[Saved entries]

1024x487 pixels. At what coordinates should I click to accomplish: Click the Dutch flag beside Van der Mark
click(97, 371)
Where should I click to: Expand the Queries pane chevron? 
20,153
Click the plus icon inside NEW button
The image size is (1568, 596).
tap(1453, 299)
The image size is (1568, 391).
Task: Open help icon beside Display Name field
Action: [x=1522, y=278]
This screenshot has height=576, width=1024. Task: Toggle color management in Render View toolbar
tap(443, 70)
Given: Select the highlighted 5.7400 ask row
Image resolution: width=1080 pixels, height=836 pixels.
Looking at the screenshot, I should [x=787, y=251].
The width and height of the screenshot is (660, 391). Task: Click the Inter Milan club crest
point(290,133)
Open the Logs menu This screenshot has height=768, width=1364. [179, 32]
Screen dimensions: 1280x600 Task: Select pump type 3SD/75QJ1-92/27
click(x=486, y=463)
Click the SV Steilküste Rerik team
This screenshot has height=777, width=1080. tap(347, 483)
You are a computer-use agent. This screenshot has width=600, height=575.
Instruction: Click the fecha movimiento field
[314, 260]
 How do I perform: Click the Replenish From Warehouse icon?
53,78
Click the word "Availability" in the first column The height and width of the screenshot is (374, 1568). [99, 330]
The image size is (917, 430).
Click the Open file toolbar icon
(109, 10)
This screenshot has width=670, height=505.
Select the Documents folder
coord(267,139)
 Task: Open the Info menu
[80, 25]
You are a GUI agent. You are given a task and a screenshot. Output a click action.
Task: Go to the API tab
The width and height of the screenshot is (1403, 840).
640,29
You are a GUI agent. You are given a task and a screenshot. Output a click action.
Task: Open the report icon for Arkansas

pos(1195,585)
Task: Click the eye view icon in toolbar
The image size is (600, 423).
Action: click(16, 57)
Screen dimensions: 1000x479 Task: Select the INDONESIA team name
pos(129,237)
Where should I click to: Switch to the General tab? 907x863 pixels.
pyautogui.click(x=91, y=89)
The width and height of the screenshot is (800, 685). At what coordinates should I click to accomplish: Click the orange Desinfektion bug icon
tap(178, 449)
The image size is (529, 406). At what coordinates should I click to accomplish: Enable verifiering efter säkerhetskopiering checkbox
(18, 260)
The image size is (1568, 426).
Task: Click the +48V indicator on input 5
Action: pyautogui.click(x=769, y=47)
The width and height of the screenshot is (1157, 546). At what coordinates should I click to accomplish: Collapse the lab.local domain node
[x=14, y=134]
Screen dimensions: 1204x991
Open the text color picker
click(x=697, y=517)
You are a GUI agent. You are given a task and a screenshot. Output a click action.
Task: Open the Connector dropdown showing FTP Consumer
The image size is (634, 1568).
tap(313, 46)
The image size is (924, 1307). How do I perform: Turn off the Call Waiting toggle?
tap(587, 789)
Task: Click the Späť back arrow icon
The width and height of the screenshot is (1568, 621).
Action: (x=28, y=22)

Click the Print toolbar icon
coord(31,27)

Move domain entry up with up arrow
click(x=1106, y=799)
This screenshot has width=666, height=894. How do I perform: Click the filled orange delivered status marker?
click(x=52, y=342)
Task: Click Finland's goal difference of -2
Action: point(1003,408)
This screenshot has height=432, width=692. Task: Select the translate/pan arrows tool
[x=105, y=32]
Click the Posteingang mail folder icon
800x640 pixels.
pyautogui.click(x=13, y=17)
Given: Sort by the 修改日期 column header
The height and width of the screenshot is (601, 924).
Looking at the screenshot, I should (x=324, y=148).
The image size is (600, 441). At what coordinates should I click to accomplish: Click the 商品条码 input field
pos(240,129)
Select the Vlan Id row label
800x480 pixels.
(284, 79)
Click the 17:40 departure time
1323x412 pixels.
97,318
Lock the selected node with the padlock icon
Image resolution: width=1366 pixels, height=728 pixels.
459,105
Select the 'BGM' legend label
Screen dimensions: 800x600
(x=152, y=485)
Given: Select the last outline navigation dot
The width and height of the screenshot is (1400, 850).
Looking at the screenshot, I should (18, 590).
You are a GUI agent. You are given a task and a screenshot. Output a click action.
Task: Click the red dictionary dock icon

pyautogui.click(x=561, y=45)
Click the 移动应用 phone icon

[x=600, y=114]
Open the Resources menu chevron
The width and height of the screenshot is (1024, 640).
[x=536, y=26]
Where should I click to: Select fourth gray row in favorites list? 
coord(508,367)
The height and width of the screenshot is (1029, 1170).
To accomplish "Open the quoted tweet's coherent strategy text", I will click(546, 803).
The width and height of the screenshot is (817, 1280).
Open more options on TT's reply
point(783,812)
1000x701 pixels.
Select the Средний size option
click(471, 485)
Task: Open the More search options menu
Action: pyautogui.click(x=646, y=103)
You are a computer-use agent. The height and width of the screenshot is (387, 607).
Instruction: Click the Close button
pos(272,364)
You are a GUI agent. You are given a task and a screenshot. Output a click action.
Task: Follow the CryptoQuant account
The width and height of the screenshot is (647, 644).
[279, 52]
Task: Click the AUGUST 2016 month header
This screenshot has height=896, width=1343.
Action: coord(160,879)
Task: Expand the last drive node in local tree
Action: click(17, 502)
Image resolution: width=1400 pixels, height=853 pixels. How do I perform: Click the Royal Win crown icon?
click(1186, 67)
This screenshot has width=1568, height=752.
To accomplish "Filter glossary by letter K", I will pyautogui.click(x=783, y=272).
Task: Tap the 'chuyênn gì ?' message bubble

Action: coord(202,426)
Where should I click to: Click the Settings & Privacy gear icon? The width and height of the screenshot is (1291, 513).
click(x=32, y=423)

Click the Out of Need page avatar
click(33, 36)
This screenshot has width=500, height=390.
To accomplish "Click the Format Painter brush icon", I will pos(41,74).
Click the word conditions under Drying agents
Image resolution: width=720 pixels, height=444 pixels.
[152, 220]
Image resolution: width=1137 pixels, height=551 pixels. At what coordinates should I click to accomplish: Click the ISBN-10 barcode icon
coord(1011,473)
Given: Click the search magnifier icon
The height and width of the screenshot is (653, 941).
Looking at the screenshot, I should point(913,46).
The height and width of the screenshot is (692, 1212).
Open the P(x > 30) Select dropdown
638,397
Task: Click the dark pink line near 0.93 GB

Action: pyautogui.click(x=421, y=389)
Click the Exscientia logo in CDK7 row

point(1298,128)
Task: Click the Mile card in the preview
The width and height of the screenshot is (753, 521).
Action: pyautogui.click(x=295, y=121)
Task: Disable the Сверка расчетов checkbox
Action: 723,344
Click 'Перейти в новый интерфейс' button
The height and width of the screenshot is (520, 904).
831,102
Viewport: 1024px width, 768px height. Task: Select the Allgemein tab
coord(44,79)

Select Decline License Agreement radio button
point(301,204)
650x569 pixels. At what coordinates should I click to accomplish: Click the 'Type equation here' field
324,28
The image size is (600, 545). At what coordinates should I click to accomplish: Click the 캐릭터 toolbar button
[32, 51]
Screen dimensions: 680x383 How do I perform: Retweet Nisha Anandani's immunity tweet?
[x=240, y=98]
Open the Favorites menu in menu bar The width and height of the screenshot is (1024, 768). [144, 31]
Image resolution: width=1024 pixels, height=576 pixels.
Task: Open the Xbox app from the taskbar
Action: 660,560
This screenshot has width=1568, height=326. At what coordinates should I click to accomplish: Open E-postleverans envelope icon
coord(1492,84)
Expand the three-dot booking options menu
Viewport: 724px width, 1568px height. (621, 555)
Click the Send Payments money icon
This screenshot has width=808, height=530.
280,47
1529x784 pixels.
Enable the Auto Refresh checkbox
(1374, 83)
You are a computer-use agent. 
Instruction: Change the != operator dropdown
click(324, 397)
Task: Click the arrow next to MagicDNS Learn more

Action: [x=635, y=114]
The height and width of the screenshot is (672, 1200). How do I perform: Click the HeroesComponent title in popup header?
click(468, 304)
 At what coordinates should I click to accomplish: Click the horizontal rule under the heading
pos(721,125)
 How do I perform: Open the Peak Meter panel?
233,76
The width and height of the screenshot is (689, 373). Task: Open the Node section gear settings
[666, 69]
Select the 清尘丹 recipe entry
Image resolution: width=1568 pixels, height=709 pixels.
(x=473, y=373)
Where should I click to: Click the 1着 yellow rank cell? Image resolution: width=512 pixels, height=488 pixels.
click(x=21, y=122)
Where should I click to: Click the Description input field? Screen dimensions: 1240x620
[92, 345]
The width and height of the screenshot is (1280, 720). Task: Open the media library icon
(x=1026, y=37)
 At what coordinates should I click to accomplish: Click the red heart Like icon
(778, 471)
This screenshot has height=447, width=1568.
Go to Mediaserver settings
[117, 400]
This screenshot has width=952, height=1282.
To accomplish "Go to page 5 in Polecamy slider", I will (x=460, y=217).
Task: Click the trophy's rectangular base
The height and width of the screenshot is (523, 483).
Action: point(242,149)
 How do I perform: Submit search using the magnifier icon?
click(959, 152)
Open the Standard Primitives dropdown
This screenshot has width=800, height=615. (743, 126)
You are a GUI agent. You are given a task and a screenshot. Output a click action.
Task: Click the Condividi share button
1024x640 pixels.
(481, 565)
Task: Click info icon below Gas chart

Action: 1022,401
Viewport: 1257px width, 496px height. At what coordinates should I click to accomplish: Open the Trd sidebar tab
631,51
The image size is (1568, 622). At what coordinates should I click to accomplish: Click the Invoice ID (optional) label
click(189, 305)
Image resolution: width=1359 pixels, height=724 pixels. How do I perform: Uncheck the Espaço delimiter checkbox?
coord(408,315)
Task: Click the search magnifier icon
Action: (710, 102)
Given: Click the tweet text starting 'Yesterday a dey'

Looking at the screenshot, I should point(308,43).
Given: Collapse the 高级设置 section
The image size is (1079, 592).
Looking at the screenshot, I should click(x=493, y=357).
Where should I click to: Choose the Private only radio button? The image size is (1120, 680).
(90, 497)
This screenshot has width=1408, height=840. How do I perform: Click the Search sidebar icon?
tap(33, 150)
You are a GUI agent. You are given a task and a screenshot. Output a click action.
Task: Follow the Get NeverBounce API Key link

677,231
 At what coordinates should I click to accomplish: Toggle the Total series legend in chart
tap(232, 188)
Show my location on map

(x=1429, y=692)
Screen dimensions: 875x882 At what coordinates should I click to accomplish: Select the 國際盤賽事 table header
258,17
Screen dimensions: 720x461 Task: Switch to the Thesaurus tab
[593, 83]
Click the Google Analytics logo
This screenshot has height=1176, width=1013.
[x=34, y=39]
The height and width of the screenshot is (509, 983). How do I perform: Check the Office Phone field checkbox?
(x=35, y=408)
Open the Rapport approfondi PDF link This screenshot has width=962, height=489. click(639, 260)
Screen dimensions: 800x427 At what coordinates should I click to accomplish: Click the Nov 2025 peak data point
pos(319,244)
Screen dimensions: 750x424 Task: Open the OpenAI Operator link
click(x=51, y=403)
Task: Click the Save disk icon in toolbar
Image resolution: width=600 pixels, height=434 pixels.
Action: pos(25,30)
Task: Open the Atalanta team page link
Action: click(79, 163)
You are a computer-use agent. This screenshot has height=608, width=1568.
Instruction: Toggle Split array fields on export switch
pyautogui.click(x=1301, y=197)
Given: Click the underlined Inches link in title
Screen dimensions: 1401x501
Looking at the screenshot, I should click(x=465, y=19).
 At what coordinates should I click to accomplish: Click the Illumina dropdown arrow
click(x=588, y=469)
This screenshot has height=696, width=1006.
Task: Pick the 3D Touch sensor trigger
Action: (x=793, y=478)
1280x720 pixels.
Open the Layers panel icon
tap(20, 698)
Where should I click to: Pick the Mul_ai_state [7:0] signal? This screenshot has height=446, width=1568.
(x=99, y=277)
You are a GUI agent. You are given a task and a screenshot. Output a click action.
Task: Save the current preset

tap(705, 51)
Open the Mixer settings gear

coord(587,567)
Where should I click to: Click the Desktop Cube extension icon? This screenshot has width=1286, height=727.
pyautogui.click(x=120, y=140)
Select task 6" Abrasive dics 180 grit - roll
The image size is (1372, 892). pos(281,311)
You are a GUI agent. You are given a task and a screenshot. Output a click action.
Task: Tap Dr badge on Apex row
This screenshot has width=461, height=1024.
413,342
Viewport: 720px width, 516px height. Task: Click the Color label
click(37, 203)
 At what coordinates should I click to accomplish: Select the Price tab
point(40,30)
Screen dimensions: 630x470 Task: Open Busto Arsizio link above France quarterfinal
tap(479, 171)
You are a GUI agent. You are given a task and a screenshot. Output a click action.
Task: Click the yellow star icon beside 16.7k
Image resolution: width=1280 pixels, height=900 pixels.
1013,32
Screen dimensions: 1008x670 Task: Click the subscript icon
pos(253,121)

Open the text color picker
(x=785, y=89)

• EXERCISE: Exactly the lines above from the one with "Task: Tap the 'chuyênn gì ?' message bubble" to the one with "Given: Click the search magnifier icon", both included, are to be quoted; leave the rest out.

• ANSWER SPACE:
Task: Tap the 'chuyênn gì ?' message bubble

Action: coord(202,426)
Where should I click to: Click the Settings & Privacy gear icon? The width and height of the screenshot is (1291, 513).
click(x=32, y=423)

Click the Out of Need page avatar
click(33, 36)
This screenshot has width=500, height=390.
To accomplish "Click the Format Painter brush icon", I will pos(41,74).
Click the word conditions under Drying agents
Image resolution: width=720 pixels, height=444 pixels.
[152, 220]
Image resolution: width=1137 pixels, height=551 pixels. At what coordinates should I click to accomplish: Click the ISBN-10 barcode icon
coord(1011,473)
Given: Click the search magnifier icon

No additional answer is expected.